Whether you video or not, I recommend using LED lights. I have SUNCO lights in my shop. LEDs are cheaper to run, need to be replaced less often, don’t create much heat (important here in the south!), instantly go to full power, and are brighter!
7. Keep Machines Tuned Up and Calibrated
Spending a lot of money on a machine doesn’t mean you’ll get perfect results without any work. But it does mean once they’re set up properly, they’ll stay set up longer! Pretty much every tool has a variety of adjusts to make sure that it’s cutting things flat, straight, square, or just safely.
If you don’t know how to set up your stuff, I’ve done a few videos on it.
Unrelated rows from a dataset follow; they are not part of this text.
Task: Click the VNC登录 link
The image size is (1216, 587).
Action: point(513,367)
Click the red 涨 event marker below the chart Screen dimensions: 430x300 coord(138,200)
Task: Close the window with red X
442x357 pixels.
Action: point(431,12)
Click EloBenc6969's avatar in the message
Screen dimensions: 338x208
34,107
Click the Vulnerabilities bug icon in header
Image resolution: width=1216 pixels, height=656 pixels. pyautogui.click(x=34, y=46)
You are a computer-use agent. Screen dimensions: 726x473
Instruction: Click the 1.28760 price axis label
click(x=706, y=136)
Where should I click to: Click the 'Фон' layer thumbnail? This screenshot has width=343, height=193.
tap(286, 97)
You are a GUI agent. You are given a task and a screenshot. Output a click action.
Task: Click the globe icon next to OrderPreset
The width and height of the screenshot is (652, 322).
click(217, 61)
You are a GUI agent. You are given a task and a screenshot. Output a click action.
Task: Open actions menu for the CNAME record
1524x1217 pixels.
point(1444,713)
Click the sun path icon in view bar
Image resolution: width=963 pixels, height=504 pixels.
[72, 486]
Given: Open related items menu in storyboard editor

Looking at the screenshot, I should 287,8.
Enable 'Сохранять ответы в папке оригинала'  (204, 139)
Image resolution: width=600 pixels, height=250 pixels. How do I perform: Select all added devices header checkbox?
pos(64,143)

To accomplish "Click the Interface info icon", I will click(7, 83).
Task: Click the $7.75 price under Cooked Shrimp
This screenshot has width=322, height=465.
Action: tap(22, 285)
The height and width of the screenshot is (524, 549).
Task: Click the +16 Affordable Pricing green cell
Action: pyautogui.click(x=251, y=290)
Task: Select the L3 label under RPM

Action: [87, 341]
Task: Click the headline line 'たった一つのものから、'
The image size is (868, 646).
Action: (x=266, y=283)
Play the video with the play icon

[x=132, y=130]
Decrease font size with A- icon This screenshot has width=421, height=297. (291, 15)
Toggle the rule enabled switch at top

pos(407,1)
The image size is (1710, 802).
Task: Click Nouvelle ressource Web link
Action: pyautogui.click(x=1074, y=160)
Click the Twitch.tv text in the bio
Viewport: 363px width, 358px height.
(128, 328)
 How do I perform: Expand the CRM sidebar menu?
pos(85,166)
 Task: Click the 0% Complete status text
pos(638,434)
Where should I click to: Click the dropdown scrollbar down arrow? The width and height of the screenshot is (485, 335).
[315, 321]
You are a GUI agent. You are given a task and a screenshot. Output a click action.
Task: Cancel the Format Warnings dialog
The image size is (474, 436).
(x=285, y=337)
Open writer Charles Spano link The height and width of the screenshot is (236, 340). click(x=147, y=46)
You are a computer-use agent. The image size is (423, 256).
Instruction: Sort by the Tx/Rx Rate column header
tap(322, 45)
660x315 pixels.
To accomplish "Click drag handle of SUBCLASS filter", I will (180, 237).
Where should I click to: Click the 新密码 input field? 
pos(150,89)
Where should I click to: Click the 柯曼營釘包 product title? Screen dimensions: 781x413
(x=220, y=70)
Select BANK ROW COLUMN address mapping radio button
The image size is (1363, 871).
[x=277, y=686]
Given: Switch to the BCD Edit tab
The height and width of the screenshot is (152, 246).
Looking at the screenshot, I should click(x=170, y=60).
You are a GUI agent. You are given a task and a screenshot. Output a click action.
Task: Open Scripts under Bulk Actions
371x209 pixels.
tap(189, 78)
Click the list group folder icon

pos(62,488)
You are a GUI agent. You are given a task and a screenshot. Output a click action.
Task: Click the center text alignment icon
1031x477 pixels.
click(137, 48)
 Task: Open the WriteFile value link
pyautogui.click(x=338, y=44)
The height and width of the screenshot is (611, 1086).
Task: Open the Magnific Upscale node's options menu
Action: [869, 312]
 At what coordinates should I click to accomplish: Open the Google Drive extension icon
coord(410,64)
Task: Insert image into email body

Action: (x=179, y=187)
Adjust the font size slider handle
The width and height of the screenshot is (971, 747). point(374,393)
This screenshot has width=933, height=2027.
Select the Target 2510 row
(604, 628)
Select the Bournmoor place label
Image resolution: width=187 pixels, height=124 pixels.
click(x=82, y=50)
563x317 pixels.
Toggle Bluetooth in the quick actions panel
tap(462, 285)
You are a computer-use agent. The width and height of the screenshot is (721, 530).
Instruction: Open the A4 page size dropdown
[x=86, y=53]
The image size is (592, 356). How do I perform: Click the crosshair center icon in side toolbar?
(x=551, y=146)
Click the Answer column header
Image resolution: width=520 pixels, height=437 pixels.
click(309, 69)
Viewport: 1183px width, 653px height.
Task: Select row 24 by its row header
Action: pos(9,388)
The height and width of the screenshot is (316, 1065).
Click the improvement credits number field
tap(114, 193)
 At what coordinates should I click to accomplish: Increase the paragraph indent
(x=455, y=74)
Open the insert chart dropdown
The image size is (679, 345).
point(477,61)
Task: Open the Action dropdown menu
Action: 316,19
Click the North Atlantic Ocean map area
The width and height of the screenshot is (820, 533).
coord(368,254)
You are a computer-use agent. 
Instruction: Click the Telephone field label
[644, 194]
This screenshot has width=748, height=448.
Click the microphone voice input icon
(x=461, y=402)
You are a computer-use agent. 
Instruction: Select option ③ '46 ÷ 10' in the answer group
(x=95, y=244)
Or, you can search “how to set up MYTOOLMODEL.” If no-one has covered yours yet, then search for your tools owners manual, it’ll tell you.
8. Don’t Let Better Stop Best
Even being conscious of it, this one gets me sometimes. Don’t want to have everything you think you need to start making improvements. If you think a rearrange and new furniture will help your shop, go ahead and rearrange if you can.
It’s impossible to know if something will work as well as we think, until we try it. So try to implement your ideas as early as possible to validate them before spend a lot of time and money trying to make it “perfect” only to realize it still needs improvement. And in the same vein, when you know there’s something you can do that’ll make things better, make as much of the improvement as you can so you can enjoy it sooner. Even if some will come later.